### Data to examine

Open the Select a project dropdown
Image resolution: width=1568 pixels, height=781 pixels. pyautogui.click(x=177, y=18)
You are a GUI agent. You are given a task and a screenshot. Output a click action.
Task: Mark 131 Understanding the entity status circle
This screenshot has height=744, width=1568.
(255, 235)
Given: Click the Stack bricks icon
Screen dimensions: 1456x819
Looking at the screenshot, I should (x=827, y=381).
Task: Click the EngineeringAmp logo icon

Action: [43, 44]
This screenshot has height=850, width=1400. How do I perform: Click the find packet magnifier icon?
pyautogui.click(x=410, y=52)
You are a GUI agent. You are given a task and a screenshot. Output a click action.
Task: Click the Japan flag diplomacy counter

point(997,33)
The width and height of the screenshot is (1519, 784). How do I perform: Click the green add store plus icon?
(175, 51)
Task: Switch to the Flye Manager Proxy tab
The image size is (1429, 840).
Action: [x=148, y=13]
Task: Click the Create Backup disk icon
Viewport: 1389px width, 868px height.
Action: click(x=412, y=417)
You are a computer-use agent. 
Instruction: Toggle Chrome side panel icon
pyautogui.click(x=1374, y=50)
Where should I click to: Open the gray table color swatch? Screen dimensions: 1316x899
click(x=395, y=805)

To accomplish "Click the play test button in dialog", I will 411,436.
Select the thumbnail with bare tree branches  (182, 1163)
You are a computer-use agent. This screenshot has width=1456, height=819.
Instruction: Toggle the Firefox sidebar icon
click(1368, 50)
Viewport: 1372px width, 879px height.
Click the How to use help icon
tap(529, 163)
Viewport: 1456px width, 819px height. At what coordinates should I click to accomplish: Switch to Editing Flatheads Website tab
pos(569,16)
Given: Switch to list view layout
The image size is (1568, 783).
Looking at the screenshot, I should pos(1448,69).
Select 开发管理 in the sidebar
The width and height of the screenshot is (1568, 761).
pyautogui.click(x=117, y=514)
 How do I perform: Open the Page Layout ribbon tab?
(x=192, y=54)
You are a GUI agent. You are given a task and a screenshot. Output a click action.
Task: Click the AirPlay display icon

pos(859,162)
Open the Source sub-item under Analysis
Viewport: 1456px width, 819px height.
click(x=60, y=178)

######

Your reply must repeat the records above exactly and in full.

> **Result for this task**:
Open the Select a project dropdown
Image resolution: width=1568 pixels, height=781 pixels. pyautogui.click(x=177, y=18)
You are a GUI agent. You are given a task and a screenshot. Output a click action.
Task: Mark 131 Understanding the entity status circle
This screenshot has height=744, width=1568.
(255, 235)
Given: Click the Stack bricks icon
Screen dimensions: 1456x819
Looking at the screenshot, I should (x=827, y=381).
Task: Click the EngineeringAmp logo icon

Action: [43, 44]
This screenshot has height=850, width=1400. How do I perform: Click the find packet magnifier icon?
pyautogui.click(x=410, y=52)
You are a GUI agent. You are given a task and a screenshot. Output a click action.
Task: Click the Japan flag diplomacy counter

point(997,33)
The width and height of the screenshot is (1519, 784). How do I perform: Click the green add store plus icon?
(175, 51)
Task: Switch to the Flye Manager Proxy tab
The image size is (1429, 840).
Action: [x=148, y=13]
Task: Click the Create Backup disk icon
Viewport: 1389px width, 868px height.
Action: click(x=412, y=417)
You are a computer-use agent. 
Instruction: Toggle Chrome side panel icon
pyautogui.click(x=1374, y=50)
Where should I click to: Open the gray table color swatch? Screen dimensions: 1316x899
click(x=395, y=805)

To accomplish "Click the play test button in dialog", I will 411,436.
Select the thumbnail with bare tree branches  (182, 1163)
You are a computer-use agent. This screenshot has width=1456, height=819.
Instruction: Toggle the Firefox sidebar icon
click(1368, 50)
Viewport: 1372px width, 879px height.
Click the How to use help icon
tap(529, 163)
Viewport: 1456px width, 819px height. At what coordinates should I click to accomplish: Switch to Editing Flatheads Website tab
pos(569,16)
Given: Switch to list view layout
The image size is (1568, 783).
Looking at the screenshot, I should pos(1448,69).
Select 开发管理 in the sidebar
The width and height of the screenshot is (1568, 761).
pyautogui.click(x=117, y=514)
 How do I perform: Open the Page Layout ribbon tab?
(x=192, y=54)
You are a GUI agent. You are given a task and a screenshot. Output a click action.
Task: Click the AirPlay display icon

pos(859,162)
Open the Source sub-item under Analysis
Viewport: 1456px width, 819px height.
click(x=60, y=178)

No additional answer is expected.